A recent article in the Daily Hampshire Gazette about the Amherst Regional High School track and field project contains numerous inaccuracies and unsubstantiated claims while also omitting critical information.
Here are some misleading and erroneous quotes from the article, followed by the facts:
- “$4.74 million project”
This figure was the cost estimate for an artificial turf project in 2021 dollars. Amherst Town Manager Paul Bockelman advised the Town Council that cost escalation to 2023 is approximately $5-6 million. This figure does not account for 1) the higher cost artificial turf products that are being promised in fundraising, 2) any further cost escalation that accrues while the project is delayed to seek funding for artificial turf, 3) purchase of specialized maintenance equipment for artificial turf, funding for testing of products and monitoring surrounding soil and water for contaminants and hazardous chemical runoff, and decadal recurring artificial turf disposal/replacements costs.
- “matching grant announced last week”
The fundraising report provided to the Regional School Committee (RSC) in January 2023 included a line item for a hoped for $50,000 from a “Local Bank” but that “need(ed) written commitment”. This amount was included in the funds that were required to be raised by January 2023. If this potential funding is the bank’s written commitment referenced by fundraisers, it should be named as such rather than implying that this is new, additional funding.

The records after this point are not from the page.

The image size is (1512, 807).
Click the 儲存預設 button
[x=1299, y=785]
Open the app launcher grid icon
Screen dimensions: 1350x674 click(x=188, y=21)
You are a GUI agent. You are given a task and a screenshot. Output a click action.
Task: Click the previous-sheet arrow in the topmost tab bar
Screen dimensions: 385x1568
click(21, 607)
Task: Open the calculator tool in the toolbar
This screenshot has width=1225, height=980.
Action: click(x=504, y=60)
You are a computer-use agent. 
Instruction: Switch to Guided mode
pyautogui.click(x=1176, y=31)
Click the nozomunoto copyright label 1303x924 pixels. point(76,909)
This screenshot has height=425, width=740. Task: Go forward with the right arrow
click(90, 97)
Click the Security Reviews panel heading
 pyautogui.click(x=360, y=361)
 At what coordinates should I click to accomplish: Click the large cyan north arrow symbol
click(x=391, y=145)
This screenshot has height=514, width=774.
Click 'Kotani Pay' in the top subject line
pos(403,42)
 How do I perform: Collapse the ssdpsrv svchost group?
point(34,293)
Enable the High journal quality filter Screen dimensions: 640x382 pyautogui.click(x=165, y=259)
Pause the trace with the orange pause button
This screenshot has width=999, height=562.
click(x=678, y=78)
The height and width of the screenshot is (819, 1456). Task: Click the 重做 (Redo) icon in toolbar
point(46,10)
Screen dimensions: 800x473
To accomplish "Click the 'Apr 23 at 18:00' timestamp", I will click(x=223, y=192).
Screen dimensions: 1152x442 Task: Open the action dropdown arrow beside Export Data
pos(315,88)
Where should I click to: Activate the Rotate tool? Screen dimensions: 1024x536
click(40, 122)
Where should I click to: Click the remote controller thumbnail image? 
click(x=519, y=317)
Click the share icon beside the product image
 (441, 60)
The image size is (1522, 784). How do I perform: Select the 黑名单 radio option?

- “purchase a seat or row in the new stands that would receive a new plaque”
There is “no new seating or other comfort/storage facilities” included in the the project that was approved by the RSC. Neither the District nor the RSC have discussed or agreed upon any naming policy or change to their precedent against corporate sponsorship of District projects.
- “year-round playable field”
Artificial turf fields are not compatible with year-round play in our geographical region. At best, they may be able to be used from March to December but freezing temperatures negatively impact the safety of the field because of increased hardness, ice and snow removal significantly decreases their lifespan and requires specialized equipment that would need to be purchased, and hot weather precludes use as the surface reaches dangerously high temperatures.
- “close to the $2.2 million in community funds necessary”
The $2.2 million that was stipulated to be raised by January 2023 is not sufficient to pay for the artificial turf project. It would still be $1M short of the original 2021 estimate and ~$2M short of the inflation adjusted estimate for 2023. The $3.4M that has been secured would, however, cover the cost of a project that used a grass field instead of artificial turf (see citations above); an additional nearly quarter million dollars in CPA funds would also be possible if the project dropped artificial turf and used natural grass.
- “fallen somewhat short of a $331,000 goal”
In January 2023, fundraisers stated that they had secured $61,328 of the $331,000 necessary to reach the stipulated goal by that date. The balance was reported as “expected”, “commitment document received”, or “pending commitment document”. No proof or documentation was provided by fundraisers or sought by Amherst Public Schools administration for any of these figures. Failure to reach even 20% of the required funding goal is more than “somewhat short”.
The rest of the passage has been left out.